SOURCE EXTRACT =>
+++

DR. MANILAL: What is the reason for your failure in the riding test in the I.C.S., Sir?

SRI AUROBINDO: I appeared late for the test.

DR. MANILAL: Why? Was it under any inspiration?

SRI AUROBINDO: No, (laughing) it was intentional. I wasn't dealing in inspiration then. I didn't want to be in the British Government Service. I had a strong dislike for the British.

DR. MANILAL: But then why did you appear for the I.C.S. exam at all?

SRI AUROBINDO: I had no intention to do it. It was my father who wanted me to be a civilian. I had to play this trick; otherwise my father and everybody would have howled. My poet brother was horrified to see me, along with my elder brother, smoking and playing cards at the Liberal Club after avoiding the riding test.

DR. MANILAL: Was your father alive at that time?

SRI AUROBINDO: Yes, he was arranging with Sir Henry Cotton a post for me in Bihar under Sir Henry. But he died of shock soon after.

DR. MANILAL: What shock?

+++

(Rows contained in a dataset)
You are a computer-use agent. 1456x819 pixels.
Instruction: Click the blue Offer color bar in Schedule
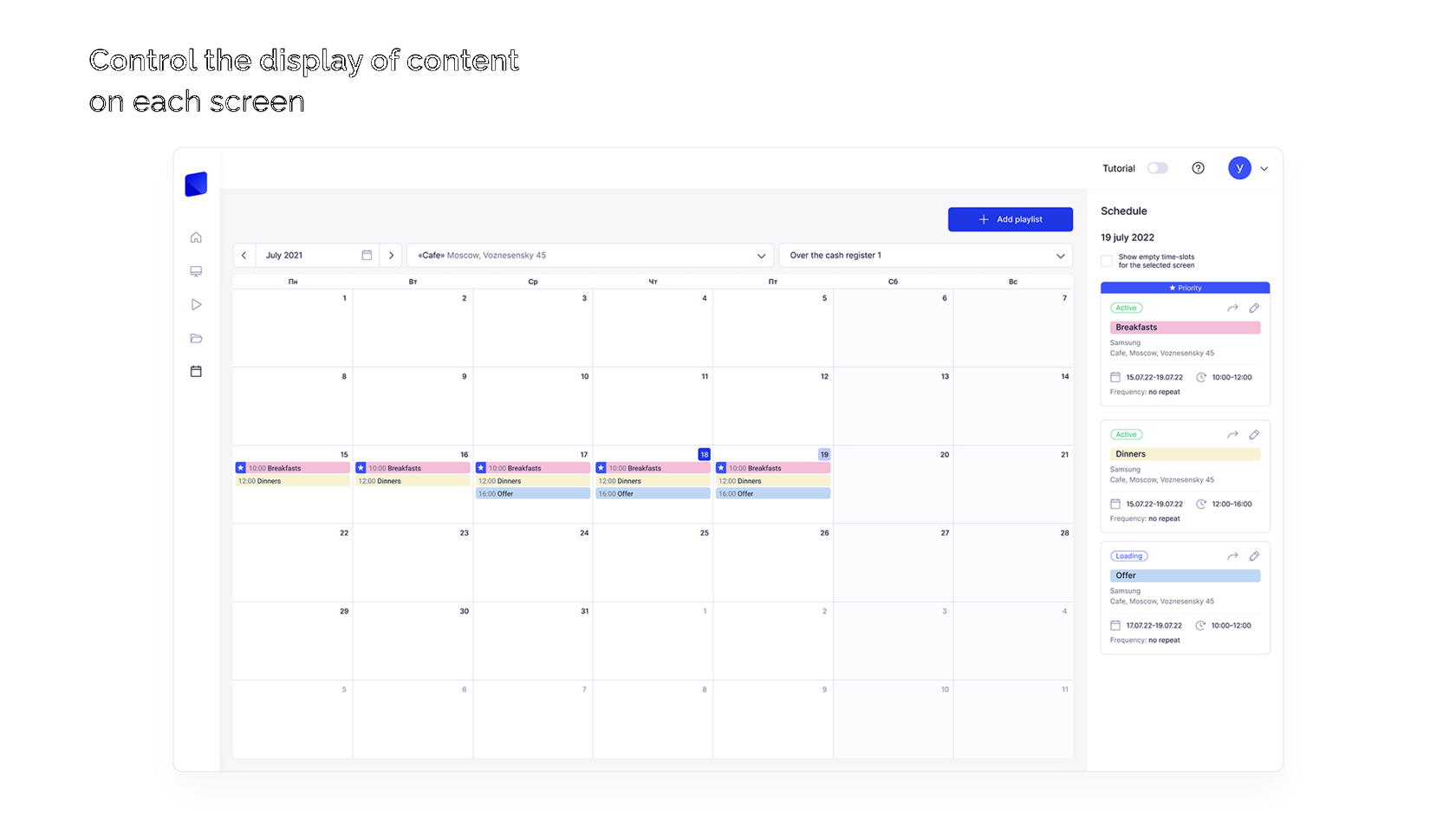pos(1185,575)
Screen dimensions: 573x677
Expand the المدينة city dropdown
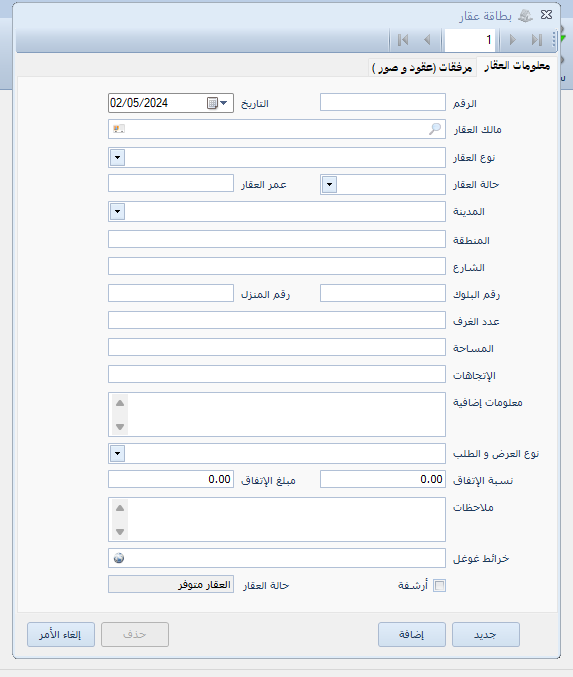117,212
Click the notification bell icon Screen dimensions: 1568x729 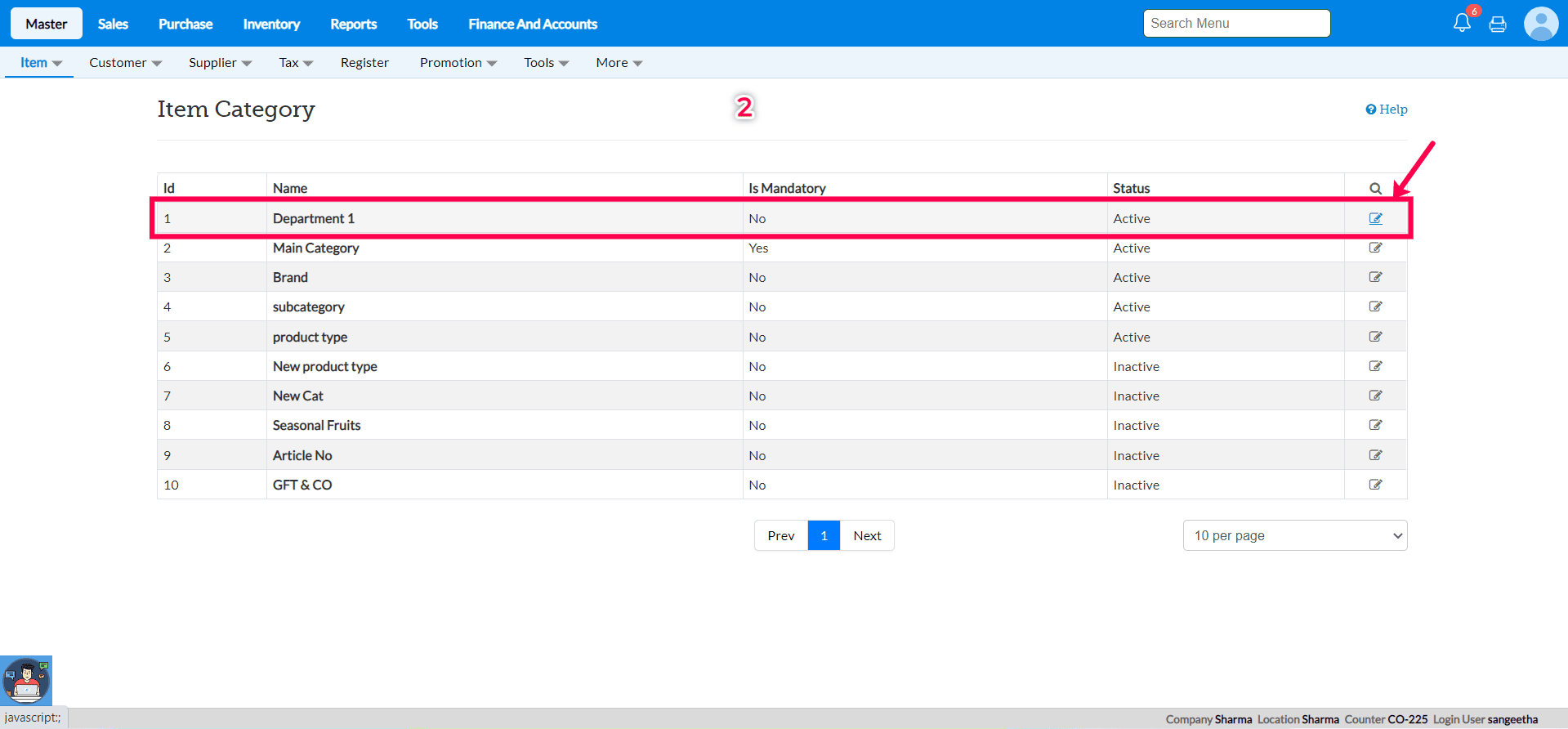point(1462,23)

+++

GOAL => Reproduce the conversation about the I.C.S. riding test in full, keeping every word and line unchanged.

ANSWER TO THE EXERCISE =>
DR. MANILAL: What is the reason for your failure in the riding test in the I.C.S., Sir?

SRI AUROBINDO: I appeared late for the test.

DR. MANILAL: Why? Was it under any inspiration?

SRI AUROBINDO: No, (laughing) it was intentional. I wasn't dealing in inspiration then. I didn't want to be in the British Government Service. I had a strong dislike for the British.

DR. MANILAL: But then why did you appear for the I.C.S. exam at all?

SRI AUROBINDO: I had no intention to do it. It was my father who wanted me to be a civilian. I had to play this trick; otherwise my father and everybody would have howled. My poet brother was horrified to see me, along with my elder brother, smoking and playing cards at the Liberal Club after avoiding the riding test.

DR. MANILAL: Was your father alive at that time?

SRI AUROBINDO: Yes, he was arranging with Sir Henry Cotton a post for me in Bihar under Sir Henry. But he died of shock soon after.

DR. MANILAL: What shock?